Locate the line containing "At what coordinates should I click to accomplish: Open" in the material below. Copy that line and all following lines through the end exactly, omitting any pictures.

········

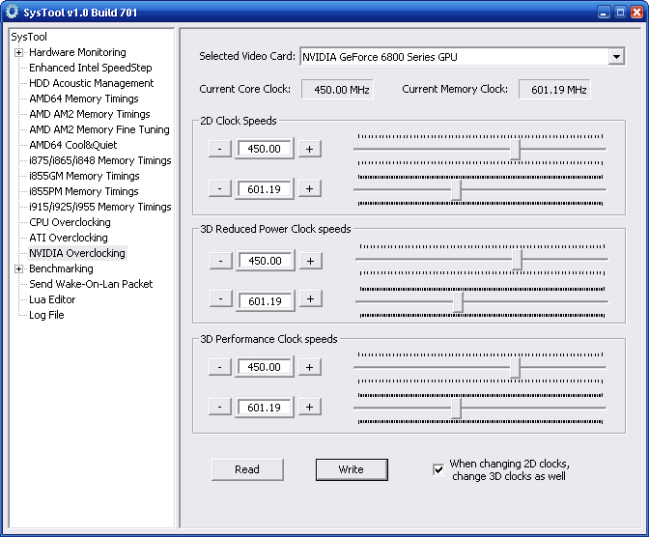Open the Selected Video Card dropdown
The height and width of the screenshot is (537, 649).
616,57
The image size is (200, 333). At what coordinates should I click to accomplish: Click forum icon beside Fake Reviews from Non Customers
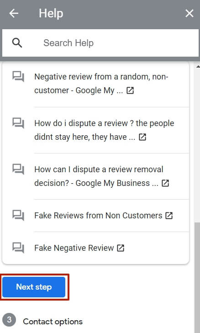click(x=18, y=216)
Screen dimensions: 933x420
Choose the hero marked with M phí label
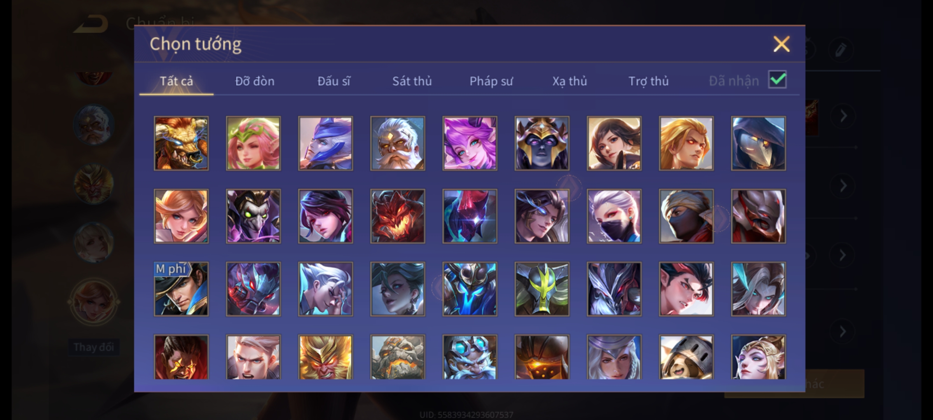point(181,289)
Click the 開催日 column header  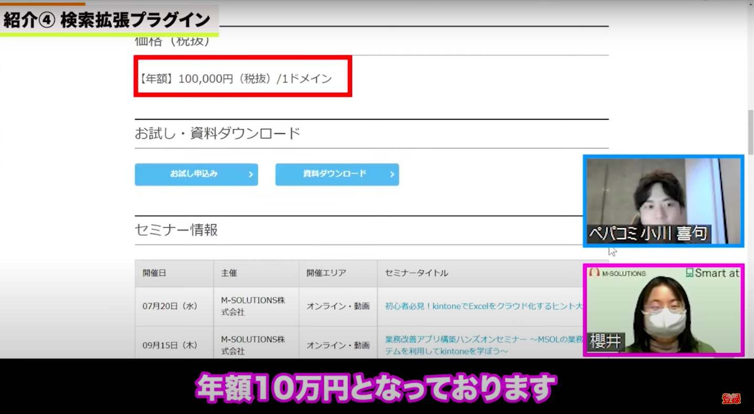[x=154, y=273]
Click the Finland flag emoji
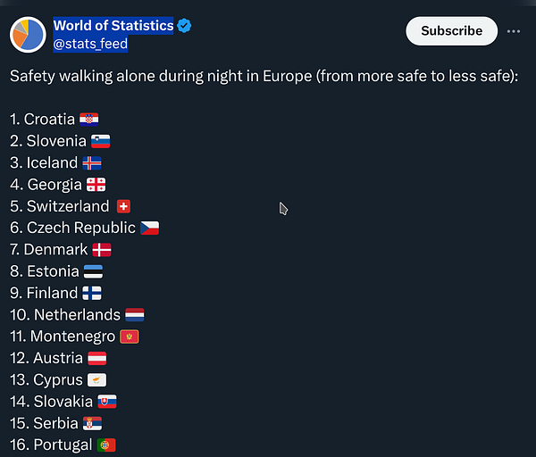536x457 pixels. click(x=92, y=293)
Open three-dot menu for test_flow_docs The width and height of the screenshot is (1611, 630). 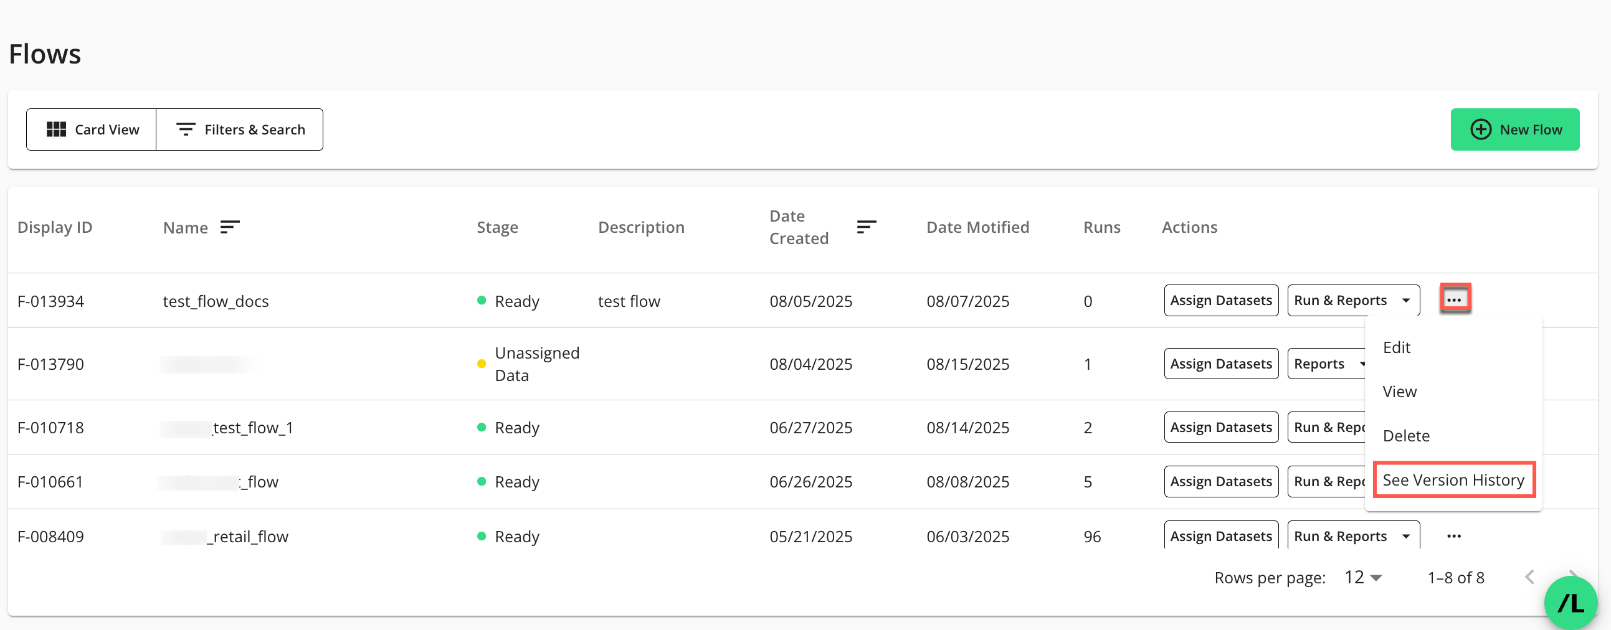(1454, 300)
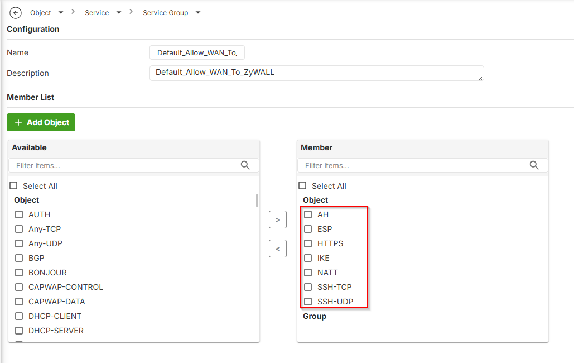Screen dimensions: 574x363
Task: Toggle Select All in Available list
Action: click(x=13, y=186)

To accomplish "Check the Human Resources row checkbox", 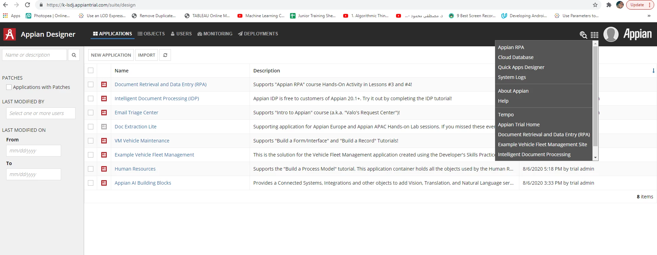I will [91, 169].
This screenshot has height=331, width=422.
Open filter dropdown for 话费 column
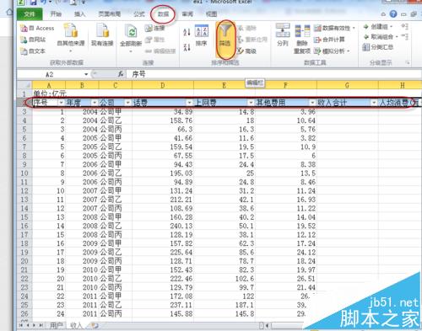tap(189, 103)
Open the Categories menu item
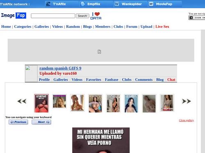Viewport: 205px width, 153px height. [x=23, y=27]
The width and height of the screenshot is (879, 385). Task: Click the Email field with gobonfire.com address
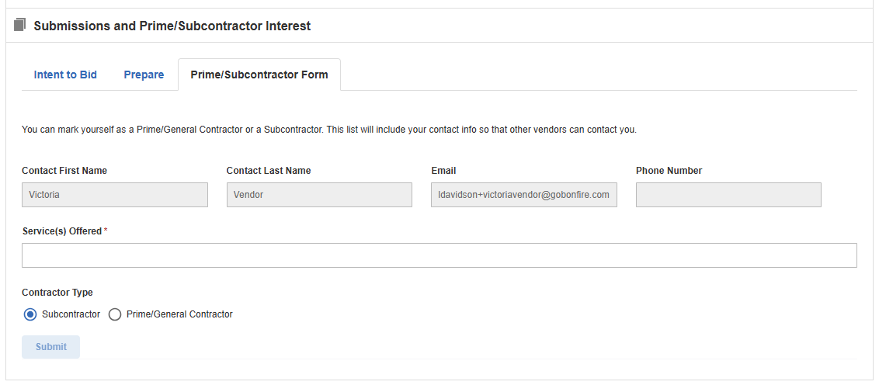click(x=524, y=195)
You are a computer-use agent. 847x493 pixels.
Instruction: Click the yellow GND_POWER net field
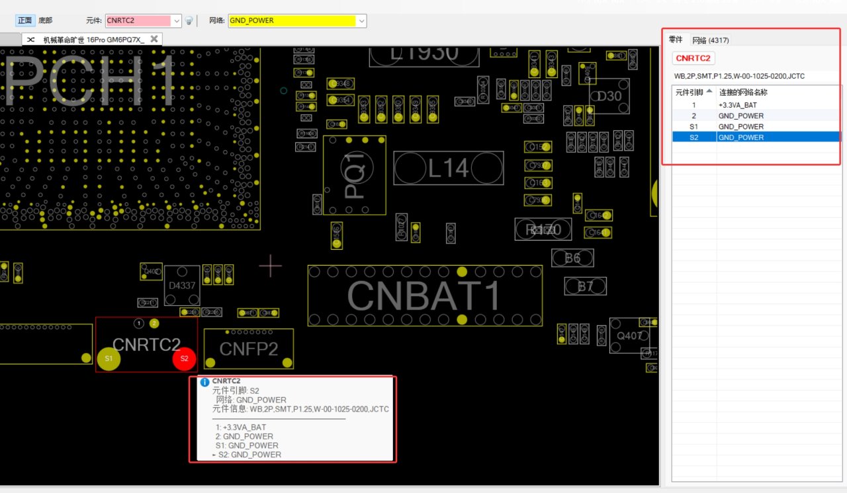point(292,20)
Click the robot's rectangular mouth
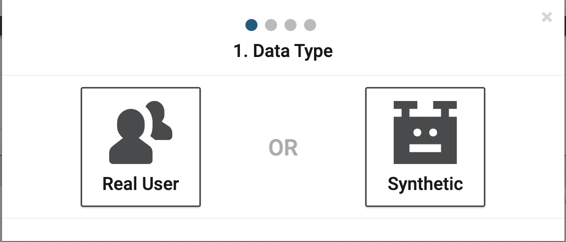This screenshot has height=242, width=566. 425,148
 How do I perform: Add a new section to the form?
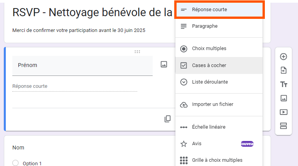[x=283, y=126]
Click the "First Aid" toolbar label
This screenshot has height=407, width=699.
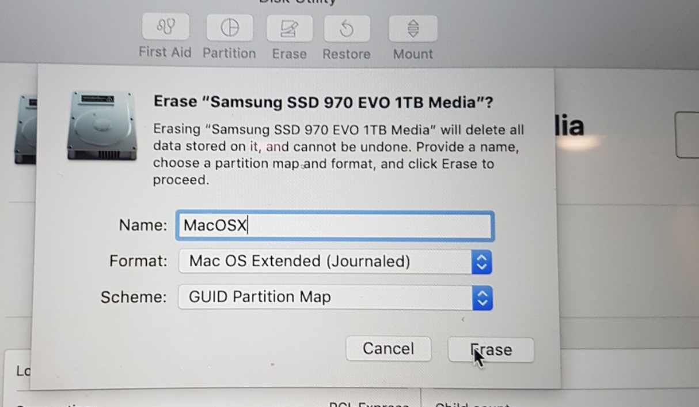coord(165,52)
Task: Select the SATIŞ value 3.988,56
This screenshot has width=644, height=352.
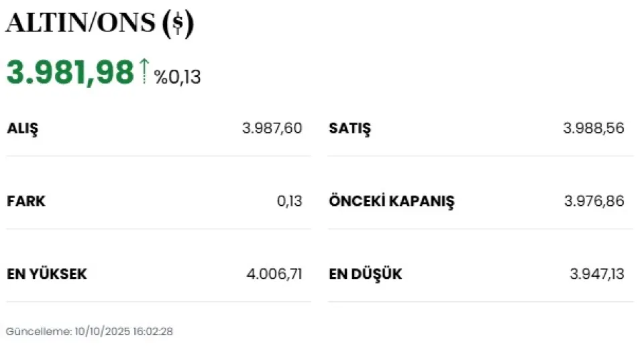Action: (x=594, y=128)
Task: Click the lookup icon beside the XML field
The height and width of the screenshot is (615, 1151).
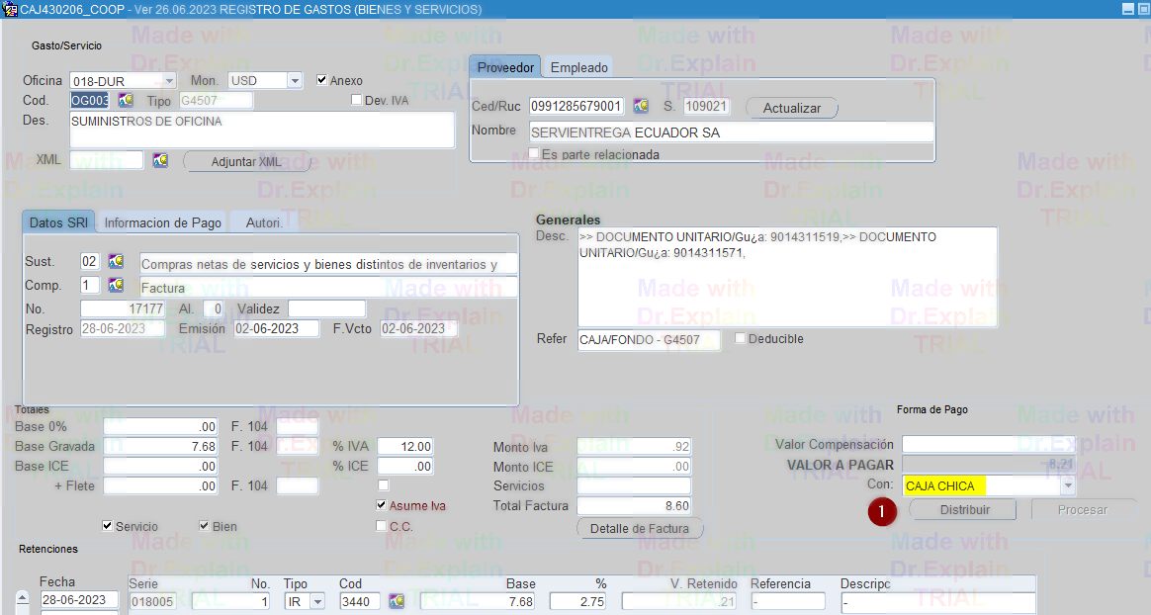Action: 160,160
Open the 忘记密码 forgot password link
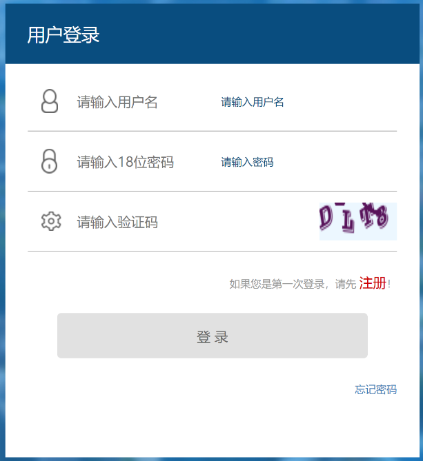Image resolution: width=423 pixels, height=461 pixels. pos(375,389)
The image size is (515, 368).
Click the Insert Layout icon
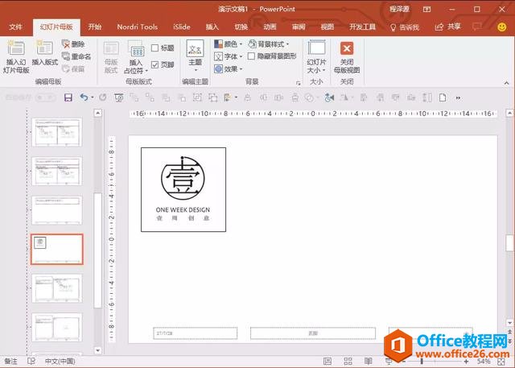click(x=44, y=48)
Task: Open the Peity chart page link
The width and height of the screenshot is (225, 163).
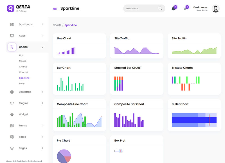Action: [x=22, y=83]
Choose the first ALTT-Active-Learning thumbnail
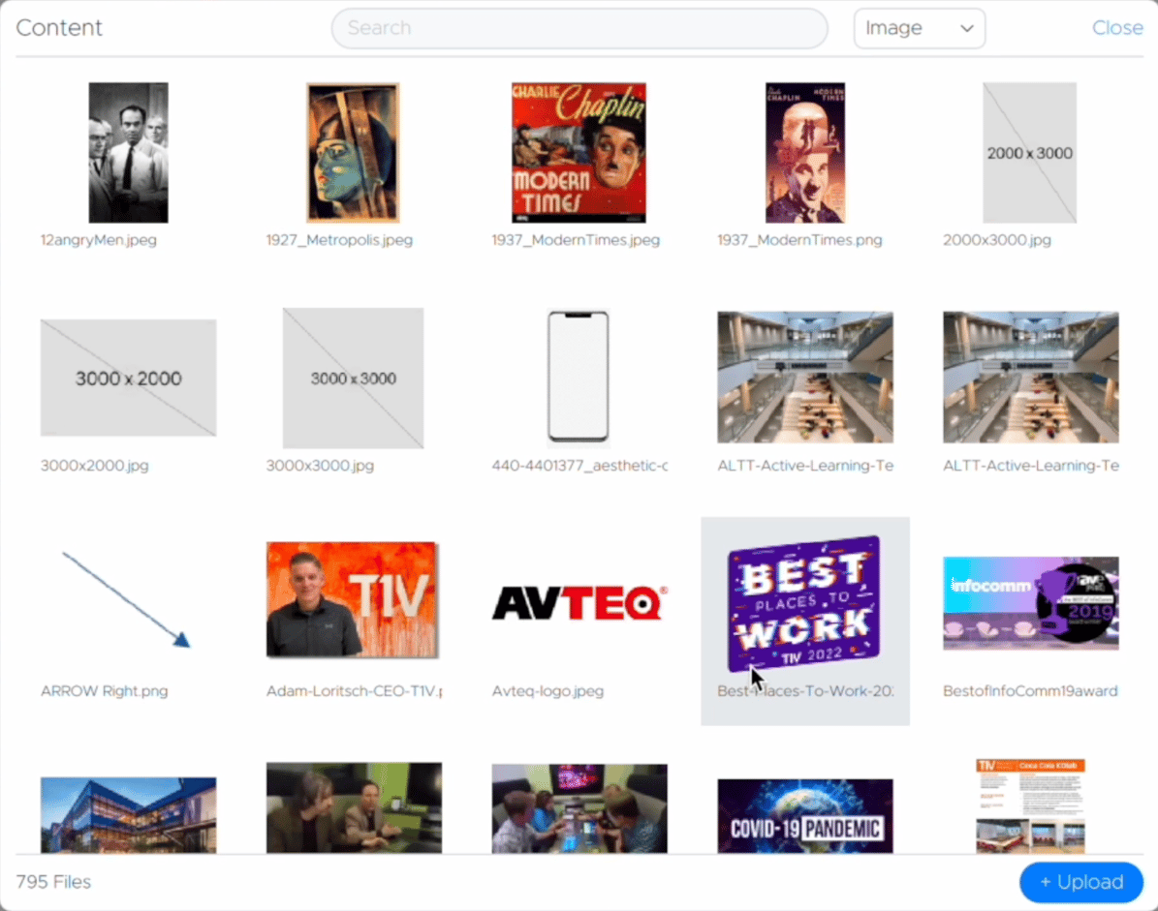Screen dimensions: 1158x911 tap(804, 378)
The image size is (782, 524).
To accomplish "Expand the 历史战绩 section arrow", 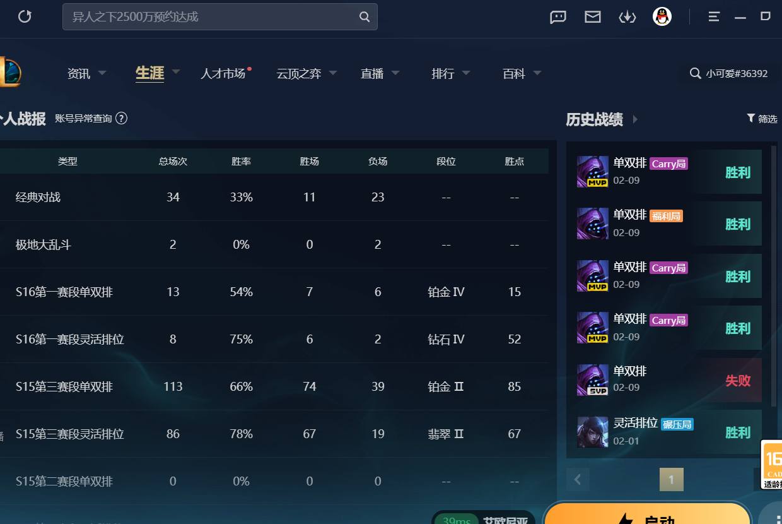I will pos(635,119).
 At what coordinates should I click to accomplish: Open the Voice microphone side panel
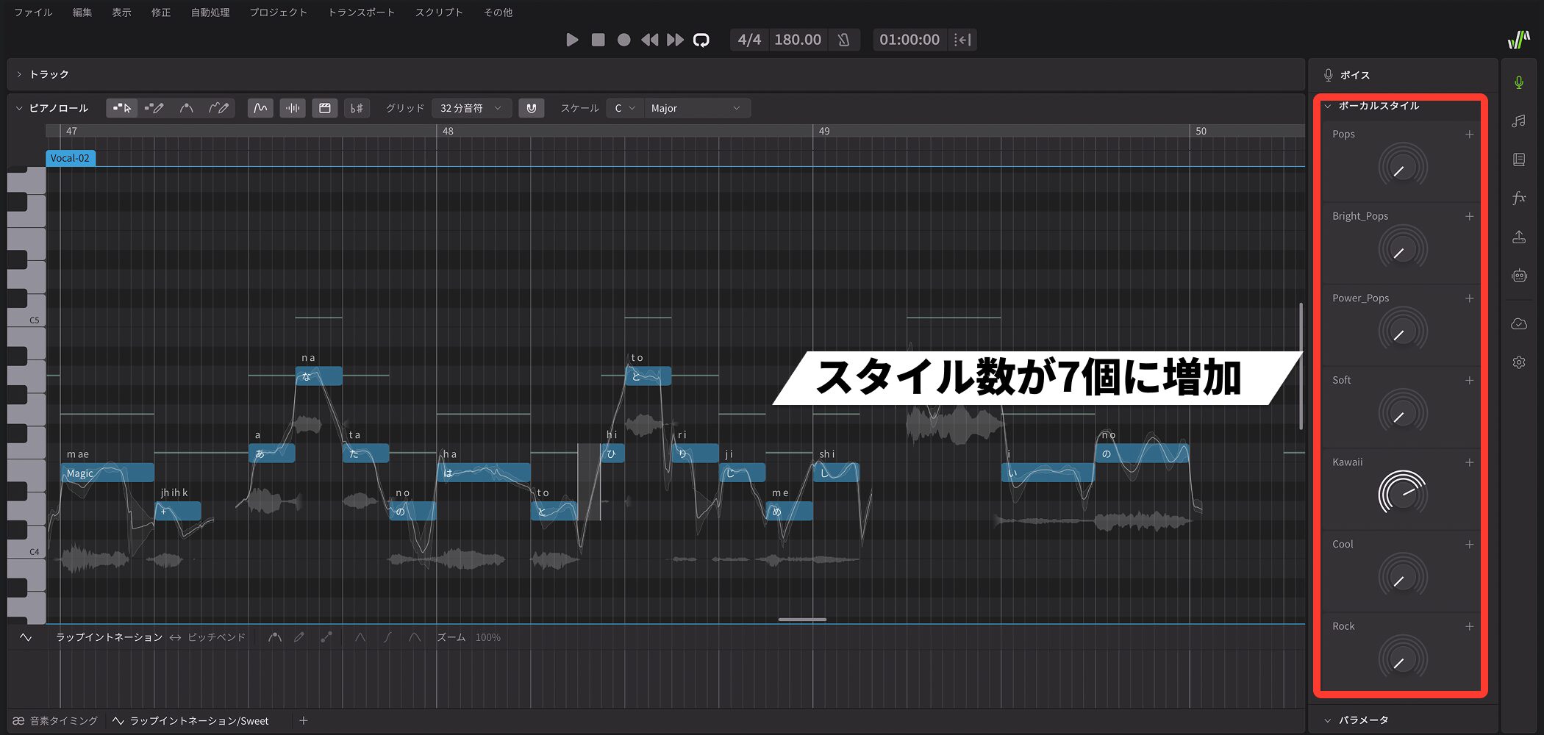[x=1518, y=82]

········

Exercise answer:
 At what coordinates should I click to accomplish: Open the Voice microphone side panel
[x=1518, y=82]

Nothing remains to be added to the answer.